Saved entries
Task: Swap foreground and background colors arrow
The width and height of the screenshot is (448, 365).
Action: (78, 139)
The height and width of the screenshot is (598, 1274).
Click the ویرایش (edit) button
---
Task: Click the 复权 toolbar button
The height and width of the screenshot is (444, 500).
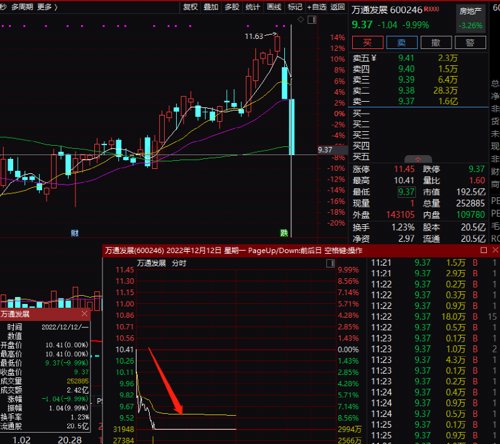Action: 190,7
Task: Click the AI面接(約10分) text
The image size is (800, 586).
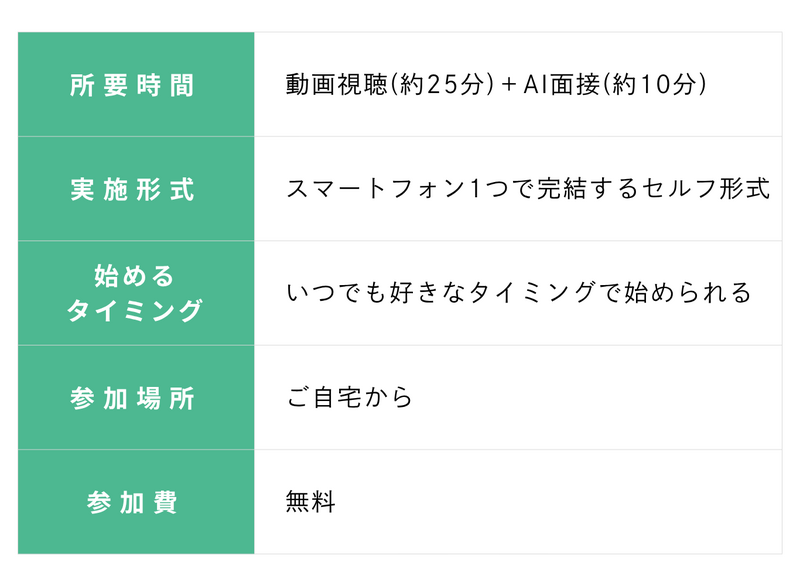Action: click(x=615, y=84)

◆ WHAT THE TASK ASKS ◆
Write out only the lines that run from the line containing "Task: Swap foreground" through the line containing "Click the ویرایش (edit) button", both included, exactly as they appear above.

◆ WRITTEN SOLUTION ◆
Task: Swap foreground and background colors arrow
The width and height of the screenshot is (448, 365).
Action: (78, 139)
The height and width of the screenshot is (598, 1274).
Click the ویرایش (edit) button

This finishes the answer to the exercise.